Livre des Actes des Apôtres 4,8-12.
Convoqué devant le grand conseil d’Israël, Pierre, rempli de l’Esprit Saint, déclara : « Chefs du peuple et anciens,
nous sommes interrogés aujourd'hui pour avoir fait du bien à un infirme, et l'on nous demande comment cet homme a été sauvé.
Sachez-le donc, vous tous, ainsi que tout le peuple d'lsraël : c'est grâce au nom de Jésus le Nazaréen, crucifié par vous, ressuscité par Dieu, c'est grâce à lui que cet homme se trouve là devant vous, guéri.
Ce Jésus, il est la pierre que vous aviez rejetée, vous les bâtisseurs, et il est devenu la pierre d'angle.
En dehors de lui, il n'y a pas de salut. Et son Nom, donné aux hommes, est le seul qui puisse nous sauver. »

Psaume 118(117),1.4.8-9.22-23.28-29.
Rendez grâce au Seigneur : Il est bon !
Éternel est son amour !
Qu'ils le disent, ceux qui craignent le Seigneur :
Éternel est son amour !

Mieux vaut s'appuyer sur le Seigneur
que de compter sur les hommes ;
mieux vaut s'appuyer sur le Seigneur
que de compter sur les puissants !

La pierre qu'ont rejetée les bâtisseurs
est devenue la pierre d'angle :
c'est là l'œuvre du Seigneur,
la merveille devant nos yeux.

Tu es mon Dieu, je te rends grâce,
mon Dieu, je t'exalte !
Rendez grâce au Seigneur : Il est bon !
Éternel est son amour !

Première lettre de saint Jean 3,1-2.
Mes bien-aimés, voyez comme il est grand, l'amour dont le Père nous a comblés : il a voulu que nous soyons appelés enfants de Dieu - et nous le sommes. Voilà pourquoi le monde ne peut pas nous connaître : puisqu'il n'a pas découvert Dieu.
Bien-aimés, dès maintenant, nous sommes enfants de Dieu, mais ce que nous serons ne paraît pas encore clairement. Nous le savons : lorsque le Fils de Dieu paraîtra, nous serons semblables à lui parce que nous le verrons tel qu'il est.

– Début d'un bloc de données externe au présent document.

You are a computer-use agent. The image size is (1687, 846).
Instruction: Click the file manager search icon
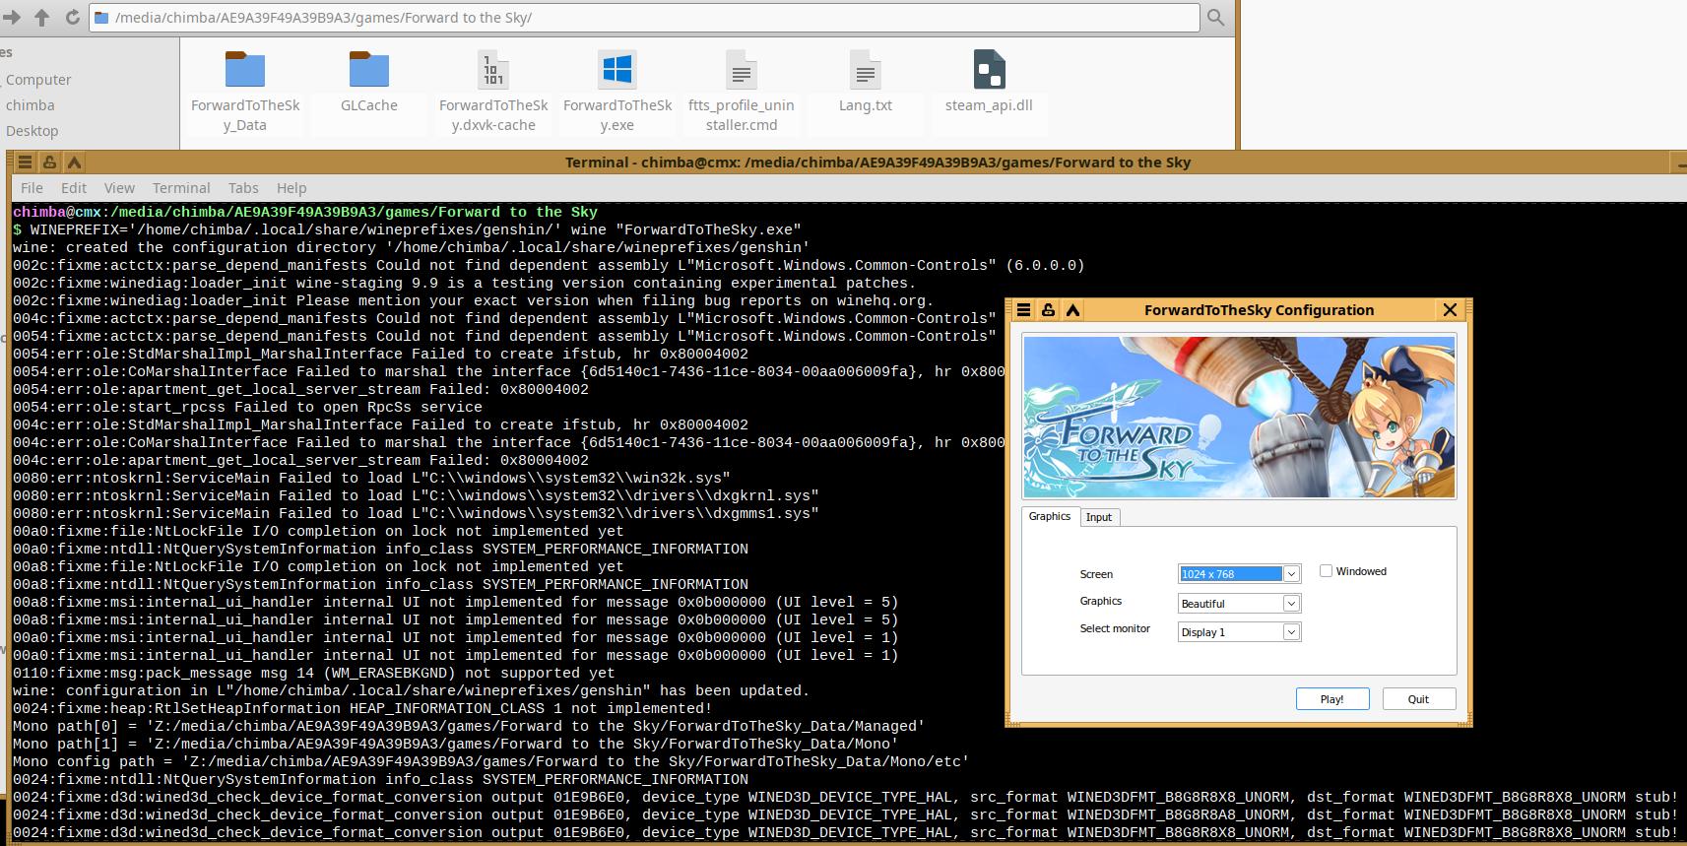pos(1216,18)
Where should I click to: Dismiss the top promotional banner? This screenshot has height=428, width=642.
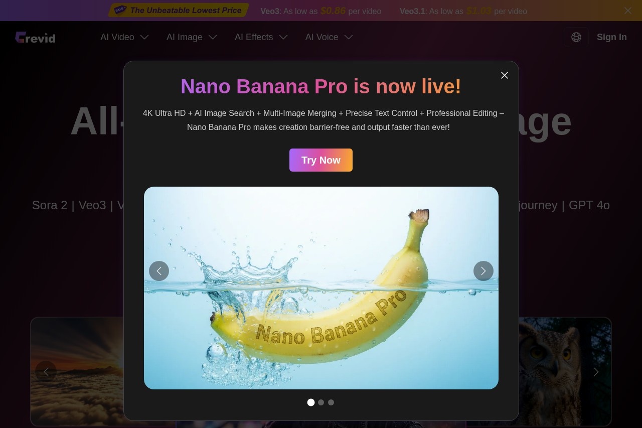tap(627, 11)
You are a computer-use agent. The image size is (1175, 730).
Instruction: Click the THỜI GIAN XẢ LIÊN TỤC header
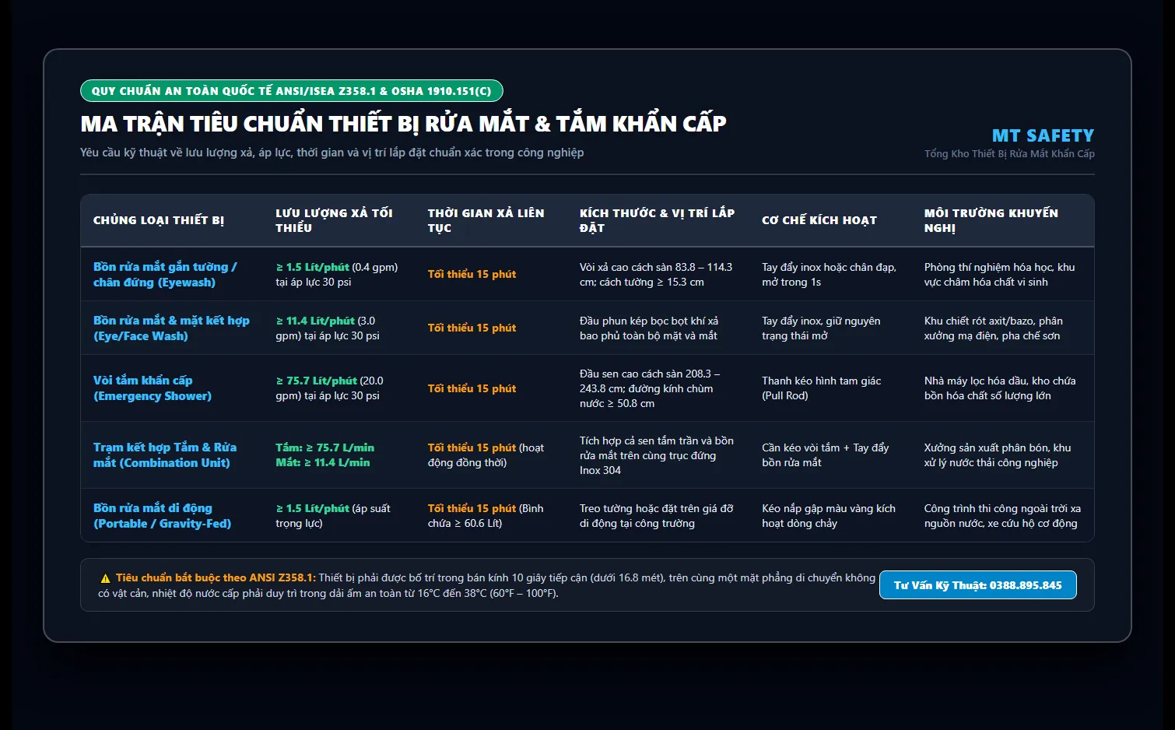(x=486, y=220)
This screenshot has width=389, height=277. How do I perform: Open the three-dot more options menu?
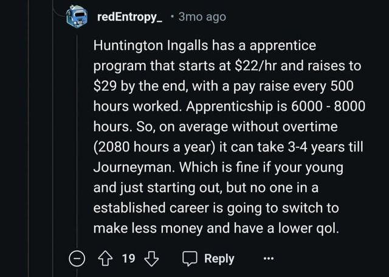pyautogui.click(x=268, y=259)
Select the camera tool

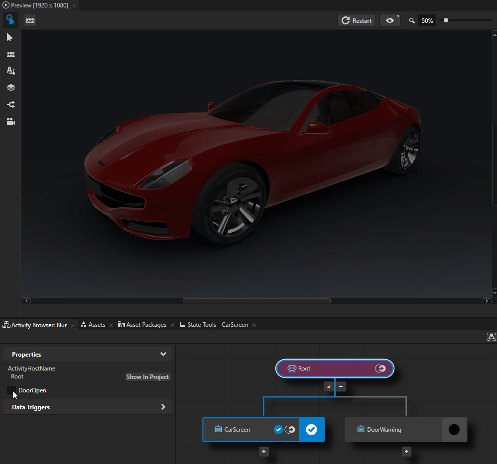pos(10,121)
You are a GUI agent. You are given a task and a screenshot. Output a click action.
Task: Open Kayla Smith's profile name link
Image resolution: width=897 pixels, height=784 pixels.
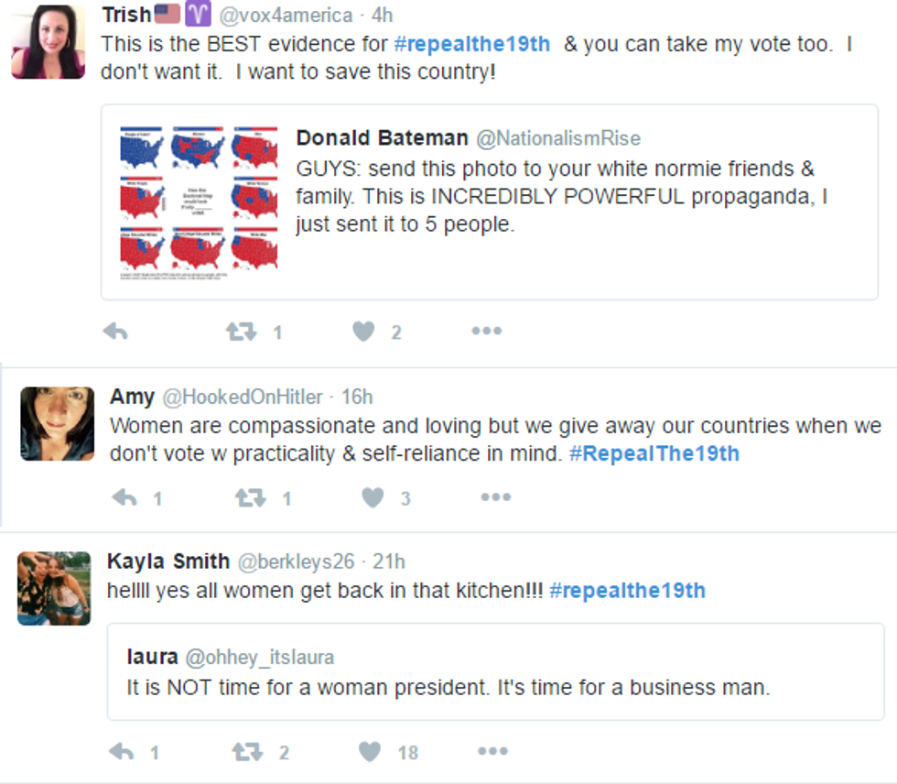[168, 561]
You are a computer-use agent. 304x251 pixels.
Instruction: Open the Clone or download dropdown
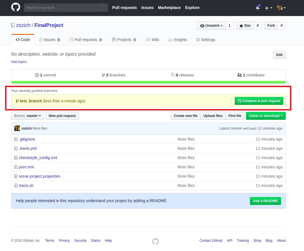pyautogui.click(x=265, y=116)
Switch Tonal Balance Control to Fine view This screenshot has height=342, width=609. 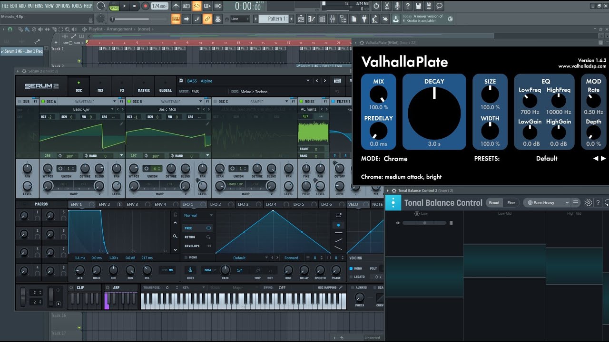(x=511, y=203)
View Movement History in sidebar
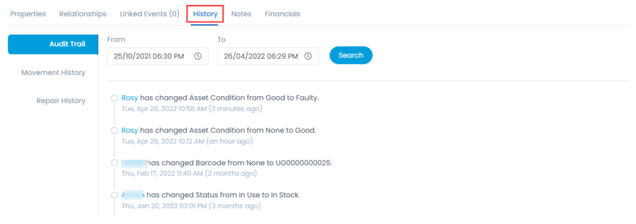The height and width of the screenshot is (224, 636). (x=53, y=73)
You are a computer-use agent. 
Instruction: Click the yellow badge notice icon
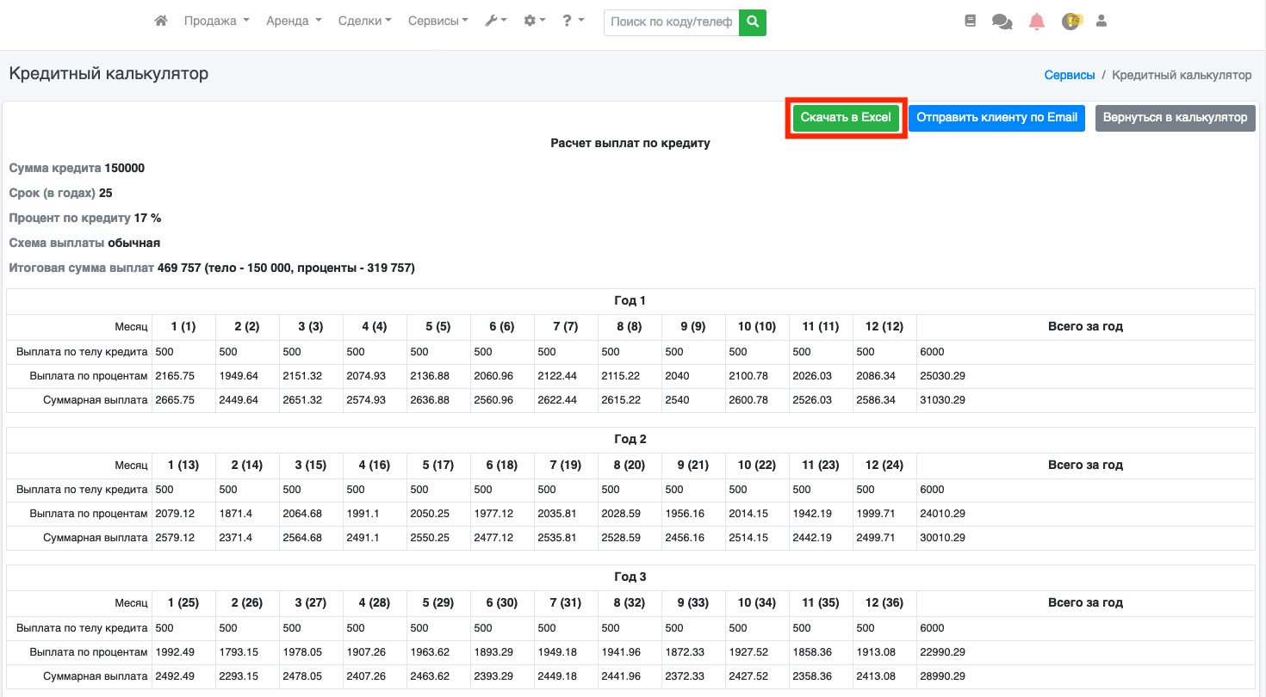pos(1071,22)
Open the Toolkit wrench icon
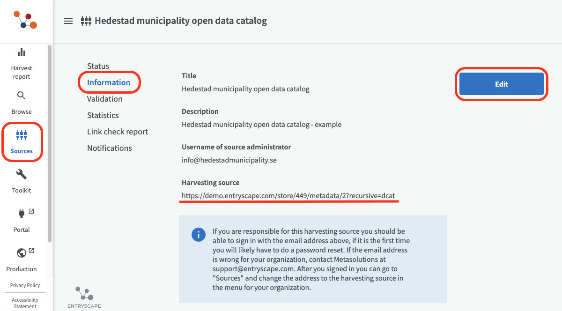Screen dimensions: 562x311 tap(22, 175)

Évangile de Jésus-Christ selon saint Jean 10,11-18.
Jésus disait aux Juifs : « Je suis le bon pasteur, le vrai berger. Le vrai berger donne sa vie pour ses brebis.
Le berger mercenaire, lui, n'est pas le pasteur, car les brebis ne lui appartiennent pas : s'il voit venir le loup, il abandonne les brebis et s'enfuit ; le loup s'en empare et les disperse.
Ce berger n'est qu'un mercenaire, et les brebis ne comptent pas vraiment pour lui.
Moi, je suis le bon pasteur ; je connais mes brebis, et mes brebis me connaissent,
comme le Père me connaît, et que je connais le Père ; et je donne ma vie pour mes brebis.
J'ai encore d'autres brebis, qui ne sont pas de cette bergerie : celles-là aussi, il faut que je les conduise. Elles écouteront ma voix : il y aura un seul troupeau et un seul pasteur.
Le Père m'aime parce que je donne ma vie pour la reprendre ensuite.
Personne n'a pu me l'enlever : je la donne de moi-même. J'ai le pouvoir de la donner, et le pouvoir de la reprendre : voilà le commandement que j'ai reçu de mon Père. »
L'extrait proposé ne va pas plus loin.